For that matter, I have to assume that the shadier businesses silently make use of publicly available leaks. The data is just too valuable to ignore depending on your business model.

mam3 • 3 years ago

Bilions ?? On clubhouse ?

mcintyre1994 • 3 years ago

Clubhouse does the classic “share your contacts with us to find your friends here” thing, but it sounds like they just upload your entire list into their database instead of doing anything remotely privacy aware. I’m mostly curious how much else they uploaded with the numbers - is this name + number + email etc? And if this dump is just numbers, do Clubhouse have the rest somewhere else?

FabianBeiner • 3 years ago

According to the screenshot: All members plus every single number in each of their phone books.

oliv__ • 3 years ago

Even if they had 10M users (which I doubt), at 100 contacts per user that's 1B contacts.

BatteryMountain • 3 years ago

They forgot to "select distinct"?

chovybizzass • 3 years ago

It includes every users' contact list from their phone. So likely damn near everyone on the planet with a cell phone.

coldcode • 3 years ago

Are people really that stupid to give some mobile app company access to their contact list? On iPhone you have to explicitly give permission, I presume on Android as well. I find that hard to believe everyone is doing it.

hdjjhhvvhga • 3 years ago

Many apps will refuse to work if you don't allow access to your contacts, so people just give in and allow it.

Google is the biggest abuser in this area just grabbing all your contacts and linking them to your Google account once you add any Google account (like Gmail or Youtube) to your Android device.

user-the-name • 3 years ago

alisonkisk • 3 years ago

nemothekid • 3 years ago

>Are people really that stupid to give some mobile app company access to their contact list?

Almost every social media startup in the last 15 years was bootstrapped this way.

alpaca128 • 3 years ago

Afaik WhatsApp (on Android at least) requires you giving access to your contacts. So roughly speaking a huge chunk, probably the majority, of smartphone users shared their contact list to at least one company, which strictly speaking might not even be legal in many cases.

After all that's how WhatsApp populates its contact list, it looks which users have each other's phone numbers. That way it doesn't need a user login and friend/contact requests, but in return you give up your privacy.

wngr • 3 years ago

Not true. It'll work without, it's just very inconvenient.

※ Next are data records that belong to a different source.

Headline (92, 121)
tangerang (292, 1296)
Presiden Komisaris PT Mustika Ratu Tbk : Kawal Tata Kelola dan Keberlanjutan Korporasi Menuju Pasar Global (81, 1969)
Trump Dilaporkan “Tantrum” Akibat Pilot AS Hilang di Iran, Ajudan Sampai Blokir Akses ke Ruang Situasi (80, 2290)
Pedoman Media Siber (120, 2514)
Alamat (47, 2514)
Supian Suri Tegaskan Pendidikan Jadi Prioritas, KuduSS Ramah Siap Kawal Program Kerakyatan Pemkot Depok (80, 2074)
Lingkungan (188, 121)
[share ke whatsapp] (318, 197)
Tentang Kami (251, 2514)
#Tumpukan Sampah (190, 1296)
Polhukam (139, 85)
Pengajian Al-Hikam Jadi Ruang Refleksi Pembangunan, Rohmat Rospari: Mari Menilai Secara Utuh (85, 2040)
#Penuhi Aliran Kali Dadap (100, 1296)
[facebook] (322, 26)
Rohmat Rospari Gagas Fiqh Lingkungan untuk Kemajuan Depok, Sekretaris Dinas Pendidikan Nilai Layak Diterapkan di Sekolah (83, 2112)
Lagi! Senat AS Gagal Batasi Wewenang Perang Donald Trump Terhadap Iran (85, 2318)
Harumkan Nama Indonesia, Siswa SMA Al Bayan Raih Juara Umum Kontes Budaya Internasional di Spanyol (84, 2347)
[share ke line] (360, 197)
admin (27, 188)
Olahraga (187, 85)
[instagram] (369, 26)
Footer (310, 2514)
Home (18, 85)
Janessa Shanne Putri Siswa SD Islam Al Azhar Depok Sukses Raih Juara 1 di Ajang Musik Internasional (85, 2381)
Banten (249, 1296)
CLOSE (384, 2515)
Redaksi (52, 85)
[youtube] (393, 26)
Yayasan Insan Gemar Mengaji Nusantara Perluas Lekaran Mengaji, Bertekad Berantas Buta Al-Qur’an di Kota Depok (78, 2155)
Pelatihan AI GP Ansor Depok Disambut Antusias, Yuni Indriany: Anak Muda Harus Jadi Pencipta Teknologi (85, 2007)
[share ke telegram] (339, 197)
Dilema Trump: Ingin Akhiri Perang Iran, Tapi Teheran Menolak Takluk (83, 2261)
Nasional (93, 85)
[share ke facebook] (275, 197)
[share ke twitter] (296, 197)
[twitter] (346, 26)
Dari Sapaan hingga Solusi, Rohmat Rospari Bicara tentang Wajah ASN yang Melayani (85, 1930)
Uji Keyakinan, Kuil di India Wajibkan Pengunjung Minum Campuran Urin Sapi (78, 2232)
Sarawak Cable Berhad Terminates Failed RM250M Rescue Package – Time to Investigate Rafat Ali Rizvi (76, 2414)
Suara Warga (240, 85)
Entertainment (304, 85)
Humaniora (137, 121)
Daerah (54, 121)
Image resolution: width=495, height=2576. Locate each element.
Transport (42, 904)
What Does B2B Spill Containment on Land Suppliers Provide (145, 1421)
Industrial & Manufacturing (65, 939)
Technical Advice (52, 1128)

CapitalistCartr • 3 years ago

Everyone doesn't have to. If one person with your number gives up their contact list, they have yours. I'd guess about 10-12% of the populace would have to cooperate.

FabianBeiner • 3 years ago

That was what made Clubhouse so famous:

"After registering, the clubhouse app asks for access to your address book. This must be granted if you want to invite friends."

jbverschoor • 3 years ago

ipaddr • 3 years ago

I keep no contacts on my phone and gladly give that info away. I'm surprised people don't use multiple phones for privacy.

eclipxe • 3 years ago

Most people don’t care about privacy.

patja • 3 years ago

Based on the popularity of WhatsApp, yes most people don't give it a second thought.

Bjartr • 3 years ago

Yes, constantly.

sneak • 3 years ago

Yes.

justinclift • 3 years ago

Yeah, not sure either. Suspecting it's some other Clubhouse, not the main (project planning) one (https://clubhouse.io).

SahAssar • 3 years ago

It's the audio chat one: https://www.joinclubhouse.com/

justinclift • 3 years ago

Thanks, that makes more sense. :)

afrcnc • 3 years ago

It's fake: https://twitter.com/troyhunt/status/1419013520763539457

Sebguer • 3 years ago

It's not fake, it's just not valuable.

Edit: Or rather, the tweet doesn't claim it's fake, just that it's not valuable.

afrcnc • 3 years ago

No. It's fake. Even Clubhouse said so. It's just randomly generated data.

robertwt7 • 3 years ago

How does it work for the seller when the FBI is the one who ends up buying that list and then busted him in the auction?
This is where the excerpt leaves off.